The SFCs Act was enacted in 1951 to establish financial corporations in States as a catalyst for development of SSI units (now micro, small and medium enterprises or MSME sector).

A major amendment to the Act in 2000 gave wider powers to SIDBI along with the inherited supervisory role and more functional freedom to SFCs.

Failures with SFCs cannot be justified by arguing that they are meant to serve the vulnerable MSME sector with development intent. This is because there are ample cross-subsidisation opportunities available, says Manmathan Nair.

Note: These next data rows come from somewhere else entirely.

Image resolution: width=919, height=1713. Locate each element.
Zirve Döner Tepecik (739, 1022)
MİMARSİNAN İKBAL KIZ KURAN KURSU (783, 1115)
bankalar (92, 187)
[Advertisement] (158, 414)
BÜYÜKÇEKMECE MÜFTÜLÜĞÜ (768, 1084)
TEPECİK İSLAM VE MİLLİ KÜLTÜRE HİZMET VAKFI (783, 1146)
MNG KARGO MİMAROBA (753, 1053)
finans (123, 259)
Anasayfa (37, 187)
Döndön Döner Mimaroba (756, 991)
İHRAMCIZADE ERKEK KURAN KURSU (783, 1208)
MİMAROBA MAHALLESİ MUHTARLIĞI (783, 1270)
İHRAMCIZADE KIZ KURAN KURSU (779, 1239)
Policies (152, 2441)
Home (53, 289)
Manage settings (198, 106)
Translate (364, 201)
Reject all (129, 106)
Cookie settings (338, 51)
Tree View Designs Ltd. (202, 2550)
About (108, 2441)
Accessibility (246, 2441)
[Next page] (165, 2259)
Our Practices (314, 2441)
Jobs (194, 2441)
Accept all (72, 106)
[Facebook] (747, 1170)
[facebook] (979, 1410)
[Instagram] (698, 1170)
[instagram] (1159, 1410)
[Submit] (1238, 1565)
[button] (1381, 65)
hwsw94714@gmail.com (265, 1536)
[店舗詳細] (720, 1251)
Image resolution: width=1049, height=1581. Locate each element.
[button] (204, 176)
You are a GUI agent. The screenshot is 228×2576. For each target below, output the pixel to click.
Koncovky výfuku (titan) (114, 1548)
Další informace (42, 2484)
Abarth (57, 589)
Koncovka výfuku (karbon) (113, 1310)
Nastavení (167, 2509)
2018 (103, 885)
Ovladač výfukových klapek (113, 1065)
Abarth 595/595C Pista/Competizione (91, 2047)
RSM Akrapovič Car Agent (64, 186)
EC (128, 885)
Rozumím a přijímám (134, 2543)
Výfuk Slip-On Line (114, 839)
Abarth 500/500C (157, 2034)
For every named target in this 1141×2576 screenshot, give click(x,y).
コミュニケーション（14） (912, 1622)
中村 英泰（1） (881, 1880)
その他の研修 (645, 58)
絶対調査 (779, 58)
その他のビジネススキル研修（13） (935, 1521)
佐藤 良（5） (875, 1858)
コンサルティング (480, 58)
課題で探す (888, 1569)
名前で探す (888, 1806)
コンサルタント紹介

SFCs generally have a minimum spread of three per cent between borrowings and lending, which is sufficient to maintain reasonable profit. There is also free money (since no dividend is paid) generated by way of equity capital/recapitalisation.

But their financial health of the has reached a critical stage with most contracting huge accumulated losses, massive non-performing assets and eroded net-worth.

By 2006, only three could record a net profit. SFCs had aggregated non-performing assets of Rs 6,365 crore (65 per cent of total assets of Rs 9,730 crore); accumulated losses of Rs 5,475 crore; and negative net worth of Rs 3,643 crore against share capital of Rs1,423 crore.

Industrial Development Bank of India had already stopped subscribing to share capital by then. Successive State governments were reluctant to adequately recapitalise SFCs.